Copy the passage from the workers' compensation court opinion below word for word, starting at "Decision Date17 March" and ending after "Mobile, for appellant.".

**Document excerpt:**
▼

Brewton Area Young Men's Christian Ass'n, Inc. v. Lanier

Decision Date17 March 2017
Docket Number2150914
Citation232 So.3d 887
Parties BREWTON AREA YOUNG MEN'S CHRISTIAN ASSOCIATION, INC. v. Georgia H. LANIER
CourtAlabama Court of Civil Appeals

Ian D. Rosenthal of Rosenthal Parks LLP, Mobile, for appellant.

Charles R. Godwin and Timothy J. Godwin, Atmore, for appellee.

THOMAS, Judge.

On December 19, 2012, Georgia H. Lanier ("the employee") was preparing to leave the premises of her employer, Brewton Area Young Men's Christian Association, Inc. ("the employer"), when she fell behind her desk. The employee suffered comminuted introchanteric and subtrochanteric fractures

in her left hip. The employee sued the employer in the Escambia Circuit Court ("the trial court"), seeking workers' compensation benefits. After a trial, the trial court entered a judgment concluding that the employee's injury was compensable, determining that the employee is permanently and totally disabled, calculating the employee's average weekly wage, ordering the employer to pay medical benefits, and awarding the employee temporary and permanent workers' compensation benefits. The employer appeals.

▲

**Dataset entries:**
▼

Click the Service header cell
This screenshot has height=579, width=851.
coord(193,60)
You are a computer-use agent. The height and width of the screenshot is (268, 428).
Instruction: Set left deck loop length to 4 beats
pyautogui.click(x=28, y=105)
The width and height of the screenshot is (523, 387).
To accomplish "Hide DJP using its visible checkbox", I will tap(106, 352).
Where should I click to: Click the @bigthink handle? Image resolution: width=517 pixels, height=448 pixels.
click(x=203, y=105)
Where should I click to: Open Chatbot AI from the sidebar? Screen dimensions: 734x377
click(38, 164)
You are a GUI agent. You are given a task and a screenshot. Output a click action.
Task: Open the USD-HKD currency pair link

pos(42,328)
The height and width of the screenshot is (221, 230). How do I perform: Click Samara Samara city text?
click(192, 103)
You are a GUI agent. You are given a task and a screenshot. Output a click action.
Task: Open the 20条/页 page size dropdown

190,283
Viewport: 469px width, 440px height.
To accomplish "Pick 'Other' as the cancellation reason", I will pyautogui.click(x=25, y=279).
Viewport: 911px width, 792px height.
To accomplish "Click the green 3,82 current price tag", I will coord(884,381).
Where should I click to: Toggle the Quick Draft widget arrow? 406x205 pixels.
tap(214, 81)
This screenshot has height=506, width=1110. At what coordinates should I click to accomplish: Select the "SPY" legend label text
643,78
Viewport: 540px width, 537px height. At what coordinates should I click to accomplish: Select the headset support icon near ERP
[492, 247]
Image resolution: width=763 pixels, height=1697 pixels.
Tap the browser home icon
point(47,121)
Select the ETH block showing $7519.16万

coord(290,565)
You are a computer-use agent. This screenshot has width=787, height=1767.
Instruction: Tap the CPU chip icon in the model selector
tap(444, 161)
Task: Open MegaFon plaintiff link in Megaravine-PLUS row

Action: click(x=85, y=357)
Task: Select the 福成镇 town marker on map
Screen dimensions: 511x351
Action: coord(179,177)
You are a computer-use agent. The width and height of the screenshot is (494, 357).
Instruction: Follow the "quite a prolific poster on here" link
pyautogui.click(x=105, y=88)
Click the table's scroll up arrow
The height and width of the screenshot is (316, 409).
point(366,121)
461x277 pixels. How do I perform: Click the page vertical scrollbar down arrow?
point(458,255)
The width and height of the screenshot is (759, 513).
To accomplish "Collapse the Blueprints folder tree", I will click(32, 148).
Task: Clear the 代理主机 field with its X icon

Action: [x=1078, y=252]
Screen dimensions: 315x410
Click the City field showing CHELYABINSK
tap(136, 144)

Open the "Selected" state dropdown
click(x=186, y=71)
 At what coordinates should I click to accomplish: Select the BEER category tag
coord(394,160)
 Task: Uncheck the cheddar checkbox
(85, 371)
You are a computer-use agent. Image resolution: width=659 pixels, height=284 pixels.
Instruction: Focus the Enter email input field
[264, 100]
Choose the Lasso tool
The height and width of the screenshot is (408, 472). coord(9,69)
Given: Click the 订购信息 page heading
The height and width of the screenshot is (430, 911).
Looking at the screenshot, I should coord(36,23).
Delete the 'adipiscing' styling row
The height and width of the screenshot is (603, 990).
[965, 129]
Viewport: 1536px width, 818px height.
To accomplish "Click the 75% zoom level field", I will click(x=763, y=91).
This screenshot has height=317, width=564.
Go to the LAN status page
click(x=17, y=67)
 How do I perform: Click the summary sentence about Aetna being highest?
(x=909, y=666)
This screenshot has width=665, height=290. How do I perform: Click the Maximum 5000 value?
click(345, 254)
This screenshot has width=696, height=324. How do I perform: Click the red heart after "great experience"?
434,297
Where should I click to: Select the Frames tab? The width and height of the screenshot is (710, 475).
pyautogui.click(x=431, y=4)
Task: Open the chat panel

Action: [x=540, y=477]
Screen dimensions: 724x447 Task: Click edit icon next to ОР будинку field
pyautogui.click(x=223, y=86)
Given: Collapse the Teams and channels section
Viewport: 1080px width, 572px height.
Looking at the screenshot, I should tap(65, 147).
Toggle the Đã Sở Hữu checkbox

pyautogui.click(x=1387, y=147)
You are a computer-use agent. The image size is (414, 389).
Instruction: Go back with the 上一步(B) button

▲

**Written reply:**
Decision Date17 March 2017
Docket Number2150914
Citation232 So.3d 887
Parties BREWTON AREA YOUNG MEN'S CHRISTIAN ASSOCIATION, INC. v. Georgia H. LANIER
CourtAlabama Court of Civil Appeals

Ian D. Rosenthal of Rosenthal Parks LLP, Mobile, for appellant.